ВЫБРАННЫЙ ТЕКСТ »
————
В конце «Трагедии господина Морна» таинственный Дандилио говорит, что «смерть — любопытна». В «Приглашении на казнь» один из действующих шутов под шумок и как бы ненароком выдает музыкальный ключ к замыслу книги (правда, калейдоскопически зашифрованный): «смерть мила: это тайна». Герою первого американского романа Набокова («Под знаком незаконнорожденных») перед смертью дано постичь, на краткий миг, что смерть в книге — вопрос стилистический, тогда как герой последнего, «Посмотри на арлекинов!», ворчит, что смерть — унизительная глупость. Надо, конечно, помнить, что все такие максимы дороги в художественных вымыслах, тогда как у самого художника мог быть иной взгляд на эти вещи.
Предложенная вниманию читателей почти одновременно на двенадцати языках, «Лаура» и в оригинале отнюдь не предназначалась в этом виде его вниманию. Набоков не отдавал в печать вещей не то что не совсем отделанных, но не довольно отзеркаленных. Свой новый роман он записывал по обыкновению на каталожных карточках с декабря 1975 года до весны 1977-го и должен был постоянно прерывать писание вследствие болезни, от которой уже не оправился. Один из ранних пробных вариантов названия был Dying Is Fun; последнее слово, в новом американском лексиконе превратившееся в полуприлагательное, плохо поддается переводу, разве что истолковательному. Веселая смерть (по образцу провансальской la gaya scienza, веселой науки поэзии)? Умирать в свое удовольствие? Умирать уморительно? Умирать, так с музыкой?
Спустя четыре года по смерти Набокова я впервые услышал от его вдовы о начатом последнем романе. «Мне велено было сжечь его». Это было сказано с легкой улыбкой, со свойственным ей чуть задержанным прямым взглядом в глаза собеседнику. Мы сидели в кабинете в начале анфилады маленькой квартиры Набоковых в старом крыле отеля Монтре-Палас (которая теперь названа его именем и сдается богатым любителям за полторы тысячи евреалов за ночь), об одном большом овальном окне, выходившем на юго-запад, на озеро. «Но я покамест не исполнила этого — рука не поднялась». Подробностей она не предлагала, и я не стал их просить из безотчетного чувства, что все, что касается этой книги, должно сохраняться в тайне.
О главных ее направлениях я узнал через восемь лет, когда профессор Бойд прислал мне для предварительного чтения манускрипт своей биографии Набокова. Там они излагались слишком подробно, как мне по указанному ощущению казалось. Мое мнение не могло тут иметь решительного значения, но Вера Набокова держалась, как я потом узнал, того же, и Бойд ограничился краткой историей сочинения последней книги. В то время никто кроме него и, разумеется, вдовы и сына, не читал карточек с черновиком романа, и мало кто знал о самом их существовании. Вот сильное тому подтверждение: в 1991 году Елена Сикорская, сестра Набокова, понимавшая его искусство до тонкостей, которых часто не ведали и специалисты, писала мне: «Вы <…> прочитали The Original of Laura в пересказе Бойда [т. е. в рукописи биографии Набокова]. Думаете ли Вы, что было бы неделикатно с Вашей стороны разсказать мне очень вкратце содержание этой книги? Я ведь буду держать это в строжайшей тайне. Даю честное слово».
————
ЗАДАНИЕ 1 » Перечислите все названия произведений Набокова, которые упомянуты в первом абзаце текста о романе «Лаура».
ЗАДАНИЕ 2 » В какие сроки, согласно тексту о романе «Лаура», Набоков записывал свой последний роман?
ЗАДАНИЕ 3 » Объясните на основе текста о романе «Лаура», почему автор не стал расспрашивать вдову Набокова о подробностях начатого романа.
————
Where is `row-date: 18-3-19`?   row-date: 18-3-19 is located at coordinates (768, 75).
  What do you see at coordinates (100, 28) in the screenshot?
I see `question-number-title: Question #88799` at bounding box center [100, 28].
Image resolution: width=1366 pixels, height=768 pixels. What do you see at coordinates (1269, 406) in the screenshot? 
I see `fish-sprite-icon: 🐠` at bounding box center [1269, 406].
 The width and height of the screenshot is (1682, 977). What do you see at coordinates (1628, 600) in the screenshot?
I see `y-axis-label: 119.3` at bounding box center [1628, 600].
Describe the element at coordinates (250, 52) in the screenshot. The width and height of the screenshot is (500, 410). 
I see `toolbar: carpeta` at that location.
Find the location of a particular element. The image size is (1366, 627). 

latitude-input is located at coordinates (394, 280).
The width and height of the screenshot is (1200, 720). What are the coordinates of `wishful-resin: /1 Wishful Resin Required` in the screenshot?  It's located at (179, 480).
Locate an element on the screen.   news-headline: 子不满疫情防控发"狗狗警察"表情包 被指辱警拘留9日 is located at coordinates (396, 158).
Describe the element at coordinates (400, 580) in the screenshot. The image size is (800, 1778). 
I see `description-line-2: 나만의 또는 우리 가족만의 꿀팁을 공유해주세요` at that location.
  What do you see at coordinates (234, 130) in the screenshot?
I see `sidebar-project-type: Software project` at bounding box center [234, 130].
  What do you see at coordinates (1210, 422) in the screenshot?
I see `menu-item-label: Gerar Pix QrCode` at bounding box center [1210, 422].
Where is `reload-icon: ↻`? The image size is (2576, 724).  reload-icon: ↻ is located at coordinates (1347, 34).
————
ПОЛЕ ДЛЯ ОТВЕТА 1 » «Трагедия господина Морна», «Приглашение на казнь», «Под знаком незаконнорожденных», «Посмотри на арлекинов!»

ПОЛЕ ДЛЯ ОТВЕТА 2 » С декабря 1975 года до весны 1977 года.

ПОЛЕ ДЛЯ ОТВЕТА 3 » Вдова подробностей не предлагала. Автор не стал их просить из безотчетного чувства, что все, что касается этой книги, должно сохраняться в тайне.